**Prompt A:**
According to the Airbnb pricing excerpt, in what year was Airbnb founded?
**Prompt B:**
Reproduce the Airbnb pricing excerpt starting with "Founded in 2008" and going on through "(Airbnb, 2018, https://press.airbnb.com/about-us/)", swapping "marketplace" for "platform".
**Prompt C:**
Pick up the Airbnb pricing excerpt after its final sentence and keep writing.

Instead of copying other travel sites like Travelcity and Expedia, Airbnb takes a unique approach toward lodging. As one of the recent mastodonts in the scaring economy, Airbnb offers someone's home as a place to stay instead of a hotel.

Founded in 2008 airbnb exists to create a world where anyone can belong anywhere - airbnb

Airbnb Uniquely levarages technology to economically empower millions of people around the world to unlick and monetize their spaces. They accomodation marketplace provides access to 6+ million unique unique places to stay in more than 81.000 cities and 191 countires (Airbnb, 2018, https://press.airbnb.com/about-us/)

Problem statement

As a part of SMM641 (Revenue Management and Pricing) we aim to help airbnb hosts (both current and new hosts) to price their listings such that they maximize revenue. Utelize open-source data from Airbnb, create a price recommender engine based on a demand function from segments/classes of hosts that share simillar attributes.

Overall Business Goals

1. Explore and utilize the data available at airbnb in a pricing environment

2. Explore the pricing at airbnb and uncover what are the significant factors of a given listing.

3. Model demand, based on given data

4. Build a decision model based on the above criterias

In this project, we aim to deliver a funtional model that allows airbnb host to optimally price their listings. While we strive for accuracy, our core and underlying objective remains to produce a baseline optimal price recommender engine that may be easily improved in the future should one intend to add more variable/data or new features. We will base our model with logical reasoning backed with economics theorum (Price elasticity, Price and demand relationship).

Future considerations: The next step we hope to achieve within this model is work towards eliminating some of the assumption we have been forced to adopt as well as building a flexibility and interactive component within our model. Specifically, we hope to add a time variant allowing hosts to choose a price recommendation on a specific day of the year (accounting for seasonality).

**Supplied data:**
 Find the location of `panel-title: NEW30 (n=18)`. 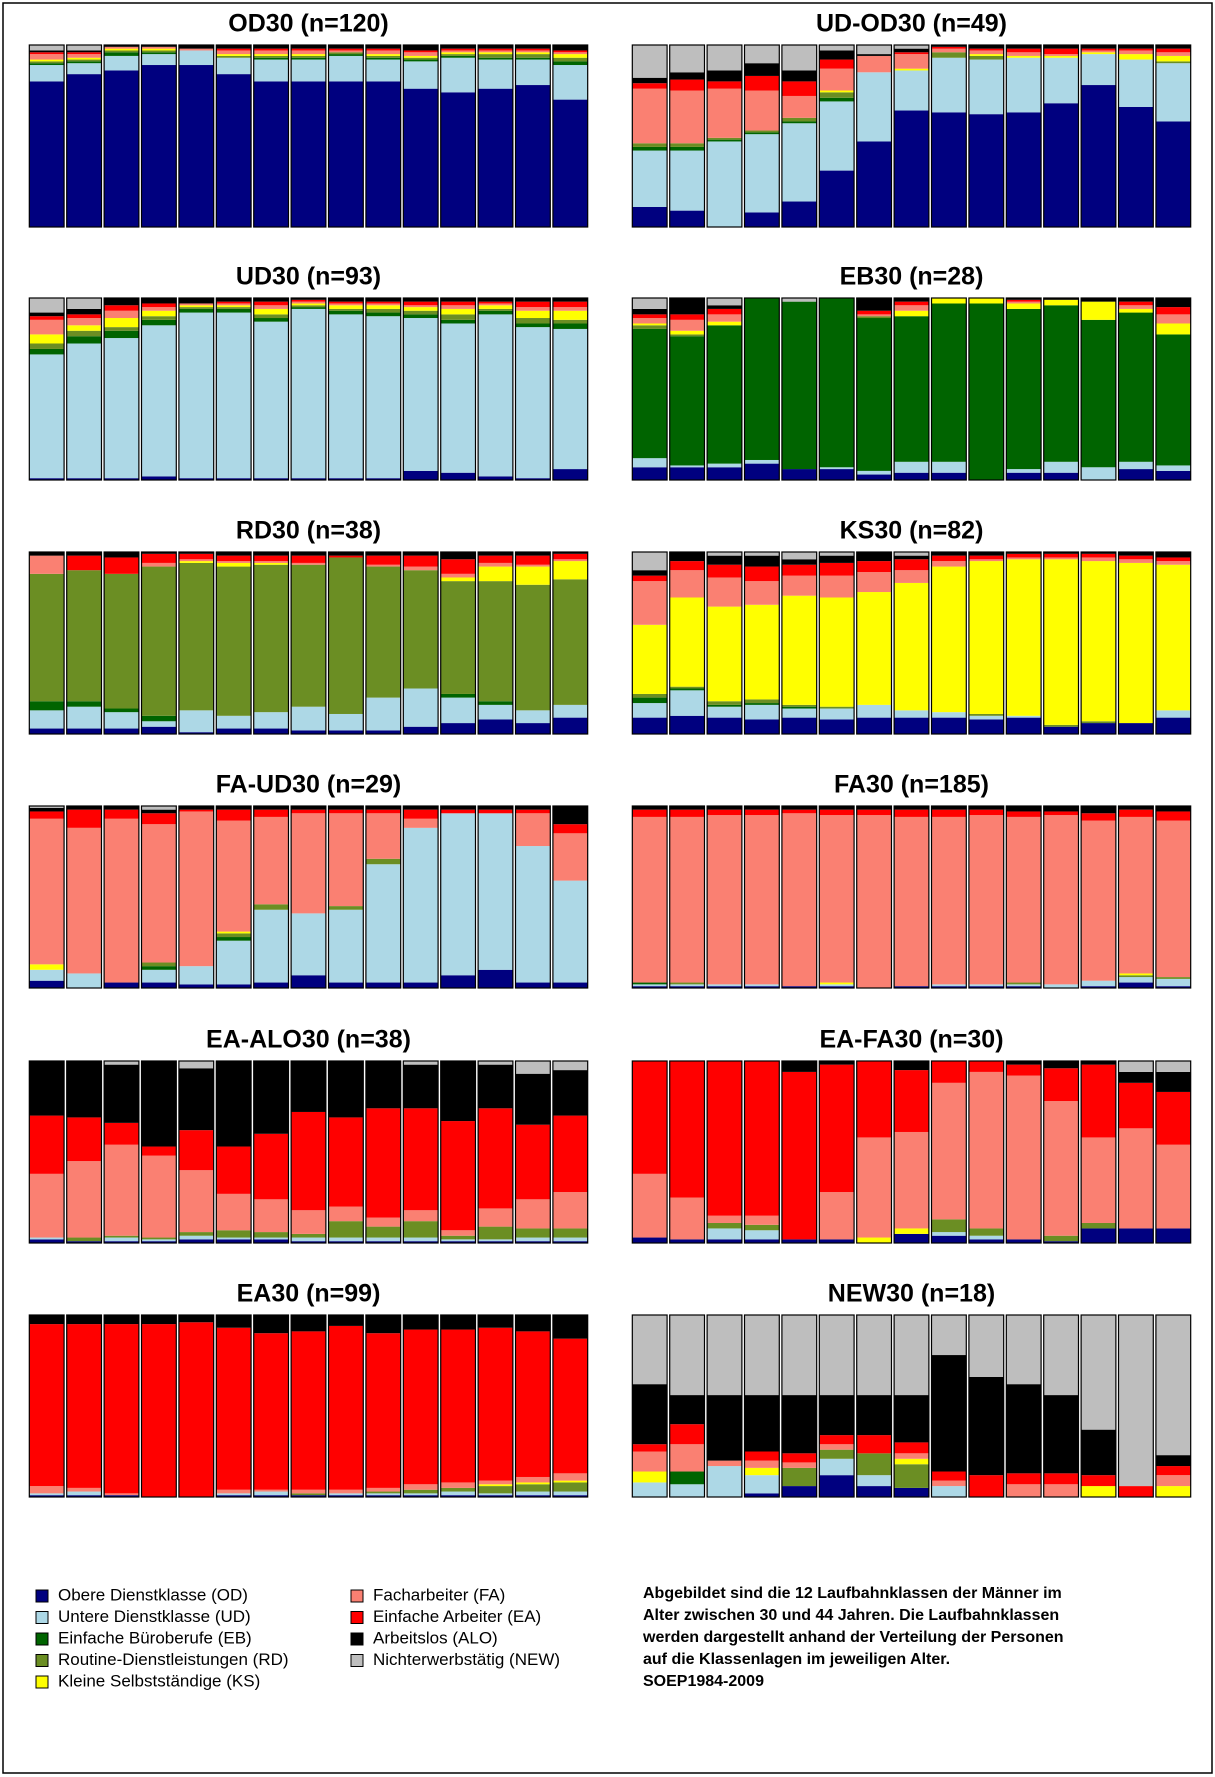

**Output A:**
2008

**Output B:**
Founded in 2008 airbnb exists to create a world where anyone can belong anywhere - airbnb

Airbnb Uniquely levarages technology to economically empower millions of people around the world to unlick and monetize their spaces. They accomodation platform provides access to 6+ million unique unique places to stay in more than 81.000 cities and 191 countires (Airbnb, 2018, https://press.airbnb.com/about-us/)

**Output C:**
Analytics Goals

1. Good coding practice - aim to make the codes readable for different(non-analytical) users. This document should explain the coding outcome from each Python Notebook file linked

2. Estimating the underlying value (Be it the baseline price of a Demand function)

3. Utilise Machine Learning tools and pricing theories taught during the course. To our best abilities we intend to be mindful of statistical assumptions.

Assumptions

Overall model

An Airbnb listing’s competitor is defined as other listings on Airbnb rather than hotels. The assumption is that prospective buyers have already decided to use Airbnb services and consequently are only looking at listings in the area and not weighing prices to hotels.

Partial rentals are not deducted, meaning that different parties cannot simultaneously book the same listing, even if their combined parties do not exceed that listing’s capacity. One Airbnb booking is allowed per rental period - based on Airbnb’s policy.

Sellers will only be considered as those people who already own a property and have owned the same property for a reasonable length. This allows for the assumption that the individual seller using our model will be able to procure the necessary data about their listing easily.

We also assume that the price is given in the market. The practical meaning of this is that the listings at airbnb reflects what the market is willing to pay for the respecitve objectives. Price, is, in other words, a product of the features of the objectives.

As we will see within our demand model, we have also assumed that listings are assumed to be available 365 days a year.

With regards to cost, we have not accounted for cost as we assume that listing within the same cluster should incurr the same cost since they offere simillar amenities, same neighbourhood or simillar number of beds. Hence we did not include cost but rather assumed that cost has already been considered as host initially priced their listings.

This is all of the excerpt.